▶ **Records supplied**
────────────────────────────────────────

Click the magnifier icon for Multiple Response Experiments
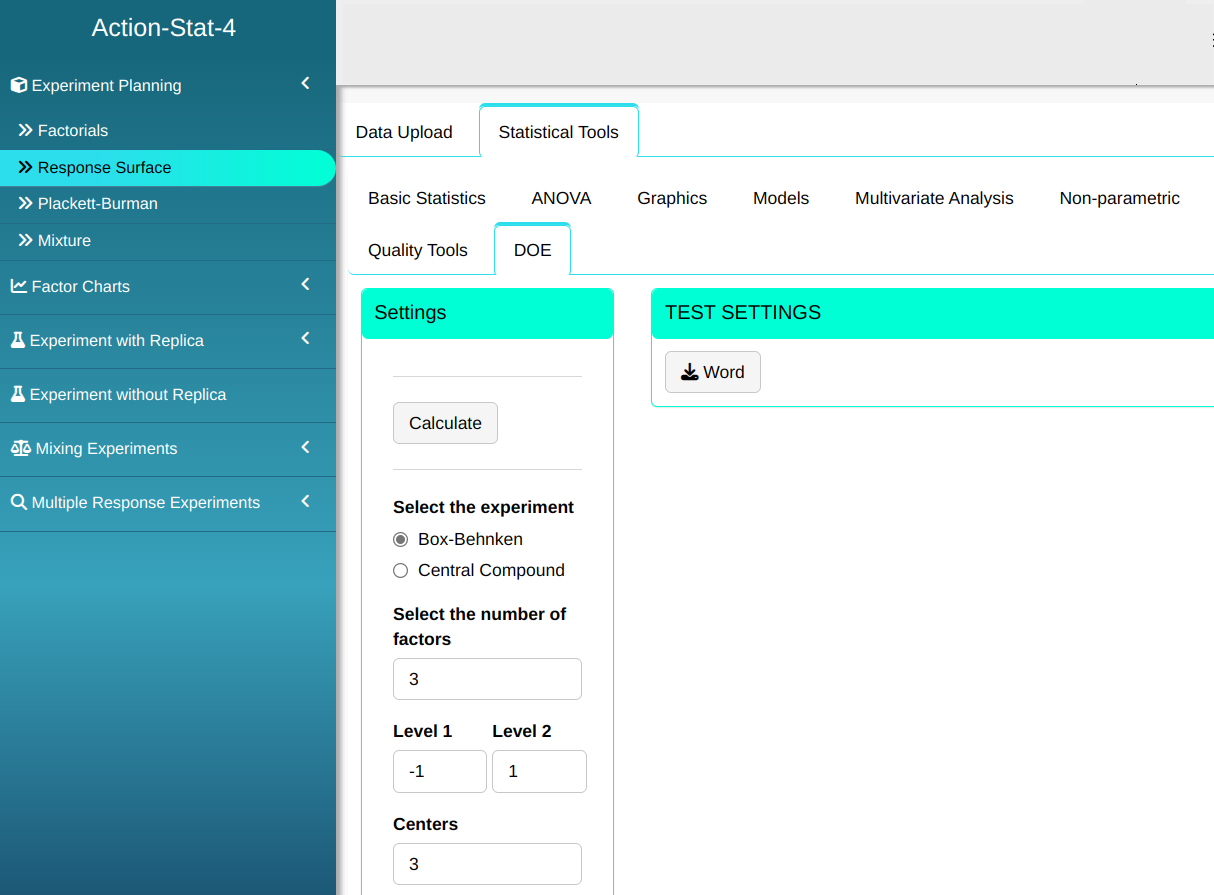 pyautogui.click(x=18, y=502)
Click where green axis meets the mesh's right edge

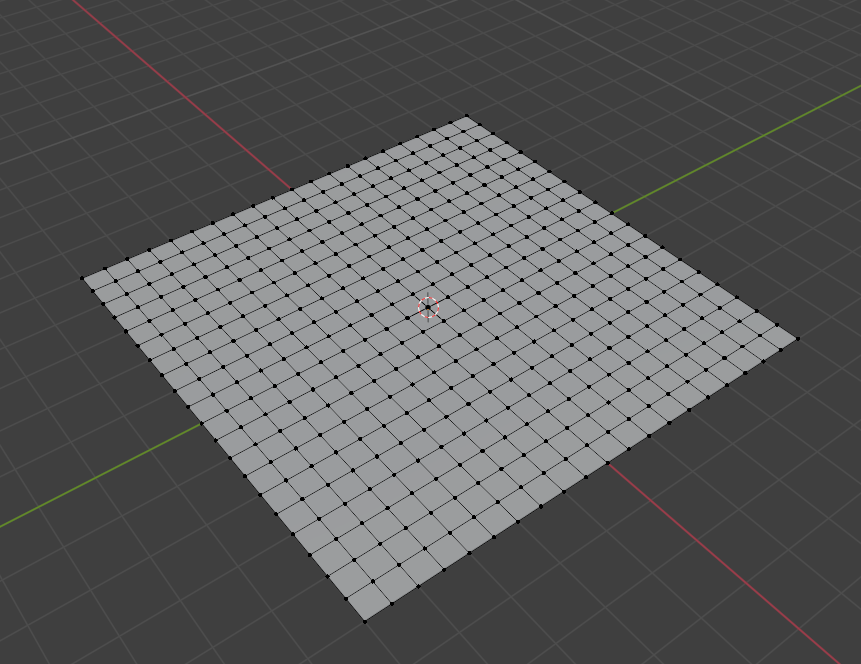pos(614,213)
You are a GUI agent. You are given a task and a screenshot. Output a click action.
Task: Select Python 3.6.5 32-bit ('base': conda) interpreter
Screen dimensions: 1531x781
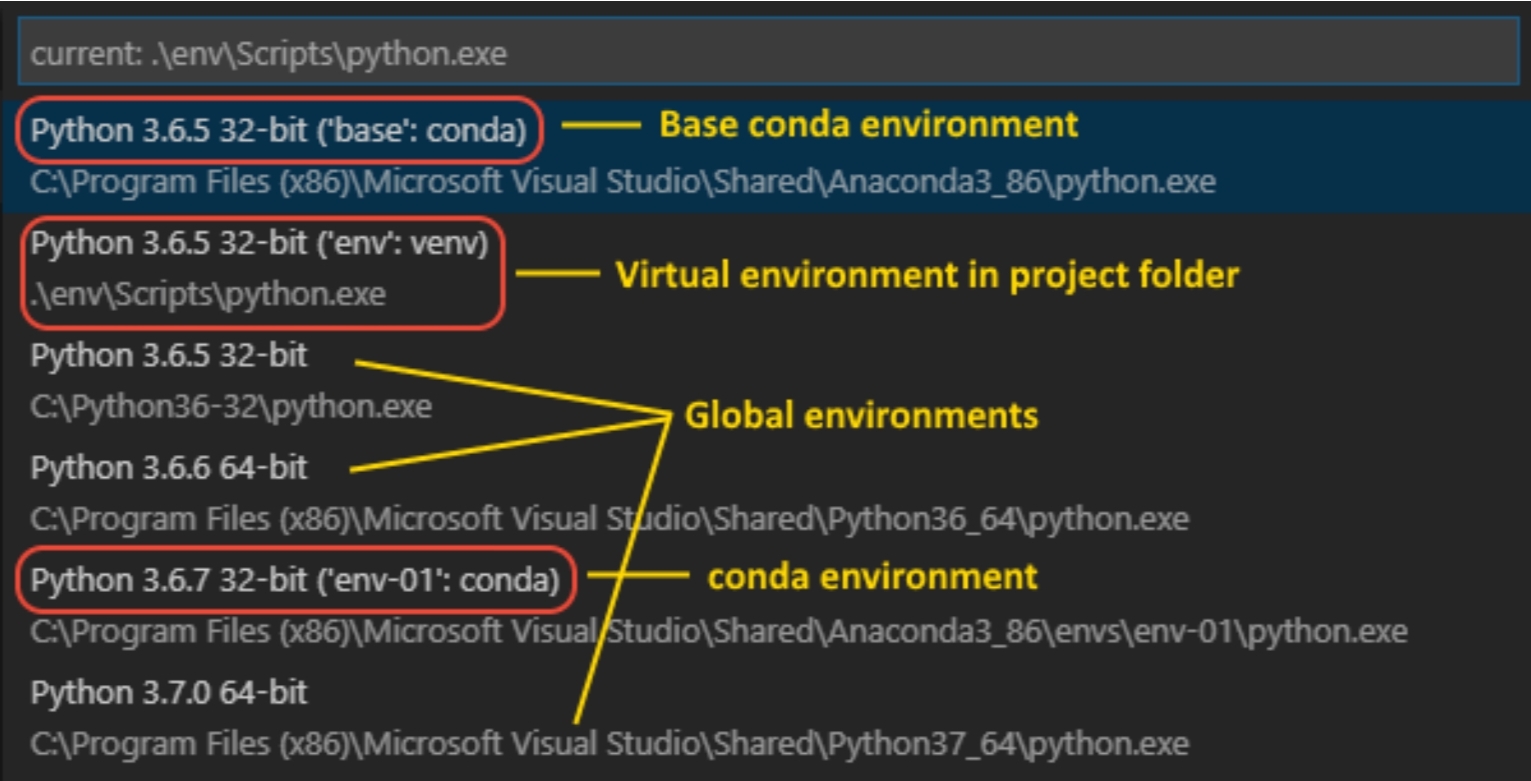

────────────────────────────────────────

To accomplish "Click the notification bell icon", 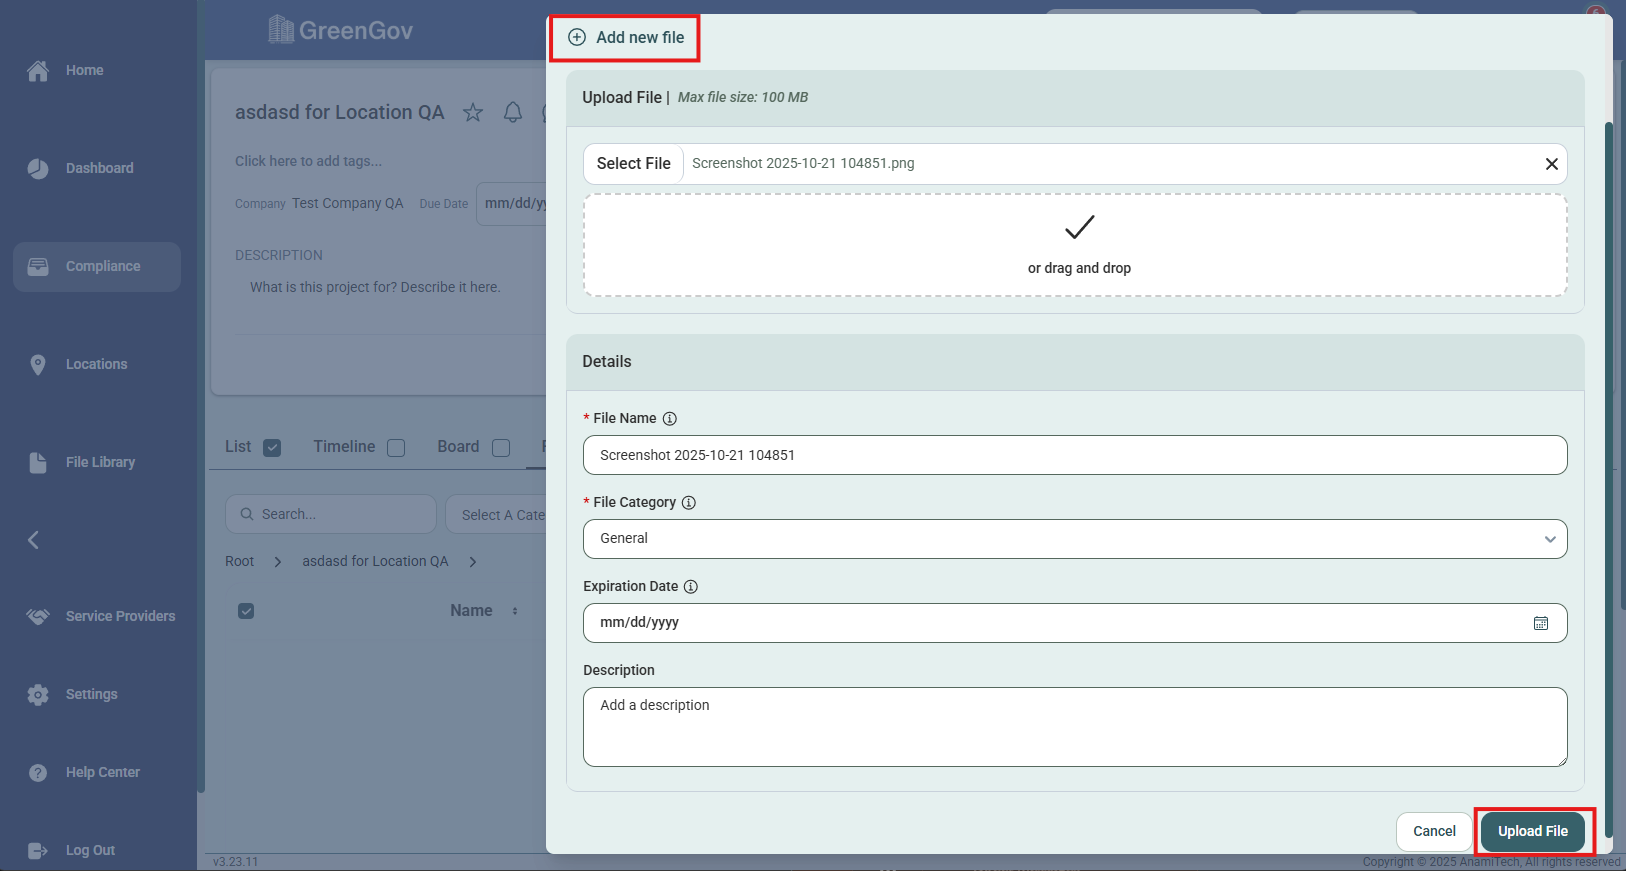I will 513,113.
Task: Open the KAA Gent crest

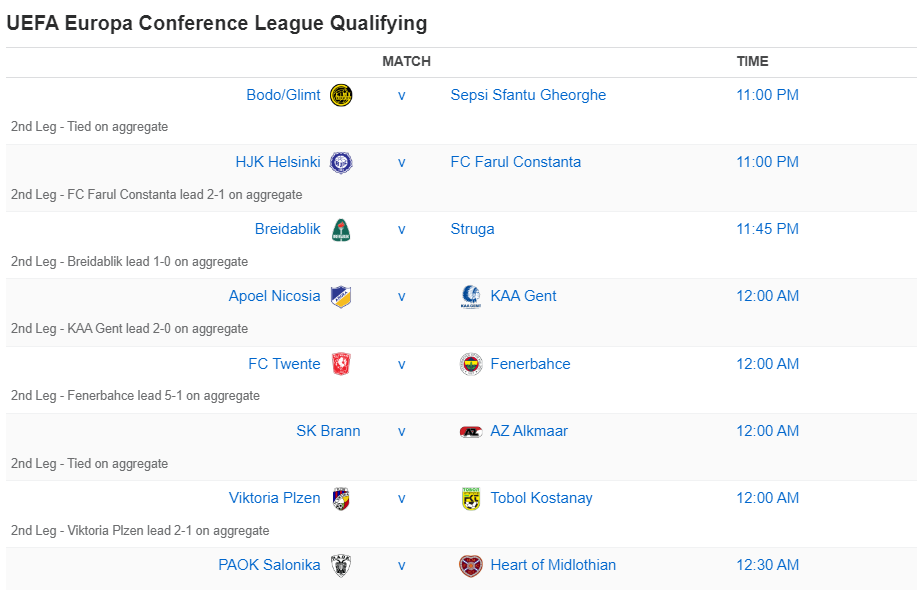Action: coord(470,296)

────────────────────────────────────────

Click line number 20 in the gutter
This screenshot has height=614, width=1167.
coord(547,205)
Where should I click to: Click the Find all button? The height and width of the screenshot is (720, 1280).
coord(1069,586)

────────────────────────────────────────

▶ **Exercise requirements**
Using the records above, repeat exactly the run of lines that starts with the line with "Click the magnifier" and goes on through the line with "Screen dimensions: 1531x781"; omit each picture.

▶ **Response below**
Click the magnifier icon for Multiple Response Experiments
 pyautogui.click(x=18, y=502)
Click where green axis meets the mesh's right edge

pos(614,213)
You are a GUI agent. You are given a task and a screenshot. Output a click action.
Task: Select Python 3.6.5 32-bit ('base': conda) interpreter
Screen dimensions: 1531x781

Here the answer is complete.